> _TASK STATEMENT_
Reproduce all of the entries below exactly, without images.
START DATA EXTRACT
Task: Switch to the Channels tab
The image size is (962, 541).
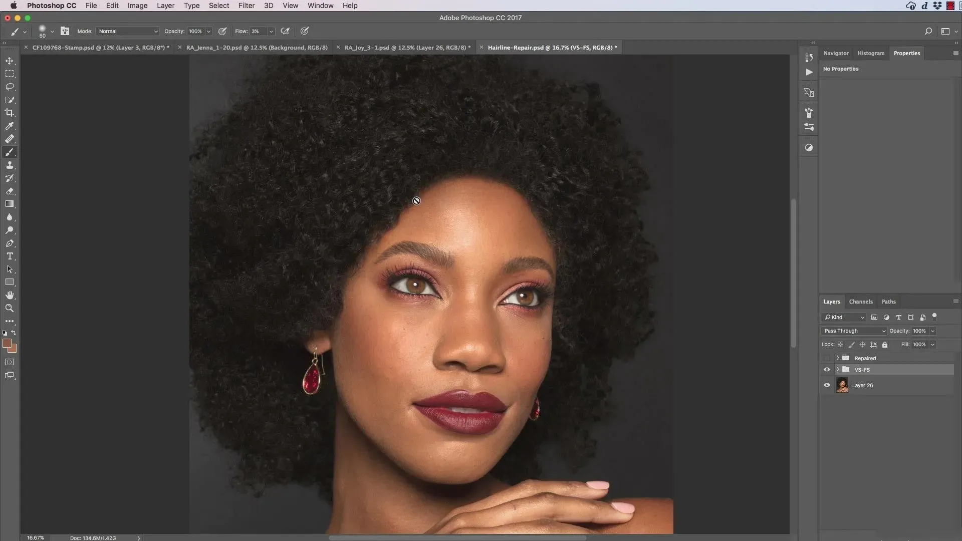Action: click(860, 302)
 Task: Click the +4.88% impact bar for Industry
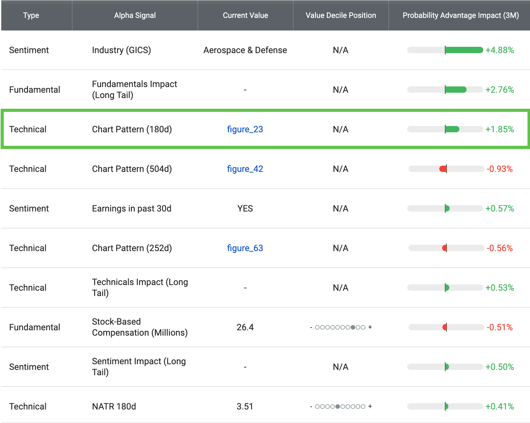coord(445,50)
END DATA EXTRACT
> _OUTPUT BELOW_
Task: Switch to the Channels tab
The image size is (962, 541).
Action: click(860, 302)
 Task: Click the +4.88% impact bar for Industry
coord(445,50)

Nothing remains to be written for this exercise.